Common pitfalls and how to avoid them on a Table Analysis item
Table Analysis rewards a candidate who treats the table as a precise instrument rather than a backdrop. The pitfalls are almost always precision errors, not comprehension errors, and they cluster into four families. Knowing the families in advance changes the way the candidate reads the table, and that is worth more than any single content review.
- Off-by-one column reads. The candidate reads column X when the prompt asks about column Y. Mitigation: name the column out loud or in your head before reading any value. A 5-second check beats a 60-second rework.
- Filter that is not exclusive. The prompt says 'in region X' but the candidate includes a row from region Y because the row's other fields overlap. Mitigation: re-read the filter words before committing to the answer. The filter is the candidate's contract with the table.
- Unit and scale slips. The column is in millions and the candidate reads it in thousands, or the column is a percentage and the candidate treats it as a count. Mitigation: glance at the unit symbol on the header before reading any value.
- Partial-truth statements. Statement three is true for two of the three filters the prompt implies, and the candidate marks it true because two out of three felt close enough. Mitigation: a partial truth is a false. The statement must hold under every filter the prompt names, not most of them.
- Reversed comparatives. The statement says 'A is greater than B' and the candidate reads B as greater than A. Mitigation: write the comparison in plain English before reading the values; the act of writing it forces a check.
A second, subtler pitfall is the candidate who relies on the table's sort order. Table Analysis tables are usually pre-sorted by one column, often the first column, and a candidate who assumes the sort is on the relevant column will read off the wrong row. The sort is a hint, not a guarantee, and the candidate who wants to be safe will re-sort on the filter column before reading. The five-second sort costs less than the minute it takes to recover from a wrong row.

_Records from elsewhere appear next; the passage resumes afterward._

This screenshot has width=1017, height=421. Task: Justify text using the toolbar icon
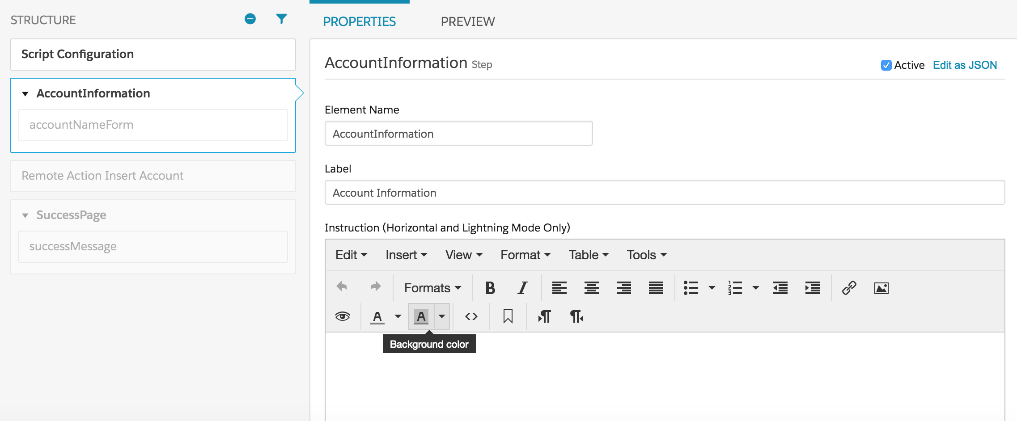(x=656, y=288)
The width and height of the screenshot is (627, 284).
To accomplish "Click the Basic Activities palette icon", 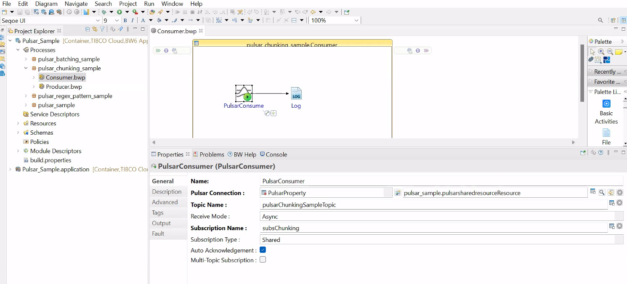I will tap(606, 104).
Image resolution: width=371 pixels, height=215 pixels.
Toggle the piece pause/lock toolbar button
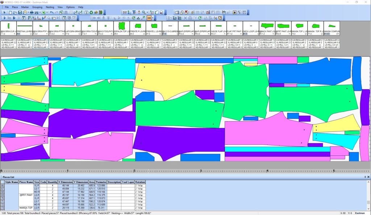[x=86, y=13]
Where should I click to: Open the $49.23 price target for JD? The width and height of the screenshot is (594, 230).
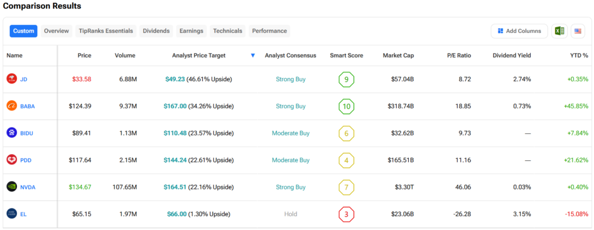point(175,79)
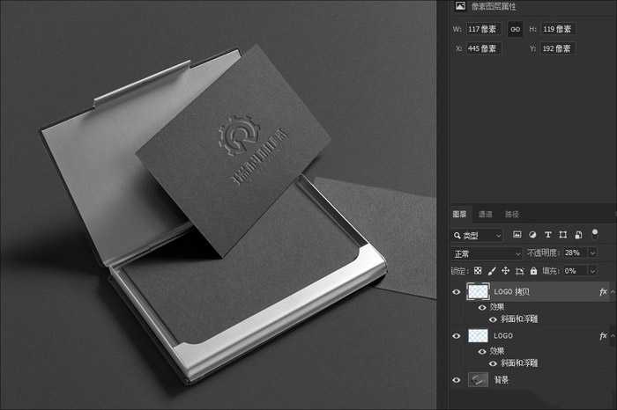Click the pixel layer filter icon
This screenshot has width=617, height=410.
point(517,235)
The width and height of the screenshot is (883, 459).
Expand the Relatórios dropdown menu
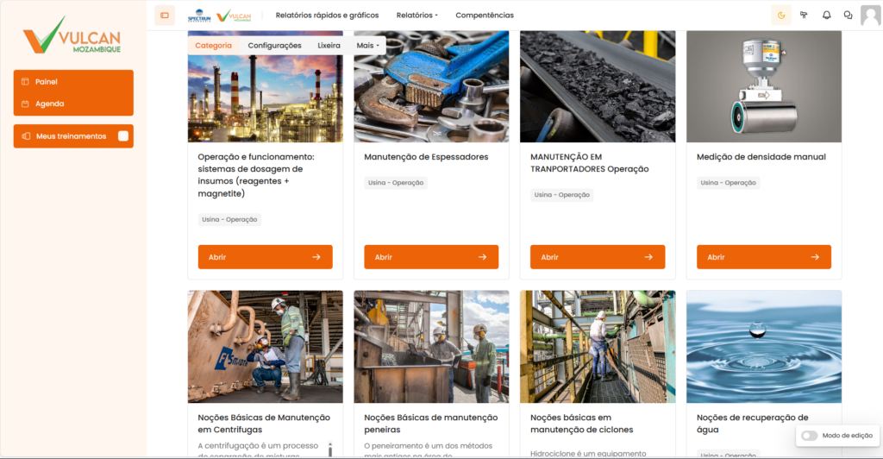tap(417, 15)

Finally, the candidate who runs out of time on a Table Analysis item is usually the candidate who opened the table first. The table is the largest object on the screen and the eye is drawn to it. Reading the prompt first is unglamorous, and that is exactly why it is the move that separates a clean pass from a frantic one. The prompt is small, the prompt is fast, and the prompt is the part of the item that tells the candidate what to look for. Start there, every time.

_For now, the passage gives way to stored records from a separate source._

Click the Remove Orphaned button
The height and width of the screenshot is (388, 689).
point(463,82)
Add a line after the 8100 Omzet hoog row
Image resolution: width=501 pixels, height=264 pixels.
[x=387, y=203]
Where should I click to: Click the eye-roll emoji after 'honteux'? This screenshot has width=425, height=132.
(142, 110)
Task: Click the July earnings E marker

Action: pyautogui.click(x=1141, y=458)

Multiple-choice Table Analysis: how the trap answers are built
The single-answer multiple-choice format is structurally simpler but it is built around a specific kind of trap. The five answer choices are almost always partial-table reads that differ from one another by exactly one variable, and the candidate's job is to identify which variable the prompt actually asks about. The trap is rarely arithmetic; it is a swapped column, an extra filter, or a missed row. The candidate who reads each answer choice against the table with the prompt's filter applied will usually eliminate three choices in under a minute and spend the rest of the budget on the final two.

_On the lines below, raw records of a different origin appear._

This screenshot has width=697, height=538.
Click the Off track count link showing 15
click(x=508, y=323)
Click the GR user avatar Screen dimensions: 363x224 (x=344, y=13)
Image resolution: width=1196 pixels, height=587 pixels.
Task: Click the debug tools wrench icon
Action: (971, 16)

The cleanest way to read a multiple-choice Table Analysis item is to ignore the answer choices on the first pass. Read the prompt, apply the filter in the table, find the relevant rows, and compute the value the prompt asks for. Then read the answer choices and look for the one that matches the computed value exactly. This 'answer-blind' pass prevents the candidate from anchoring on the first plausible choice and missing the trap. The trap is almost always the choice that is almost right: a number that is off by one, a row that is excluded by the filter, or a column that is adjacent to the right one.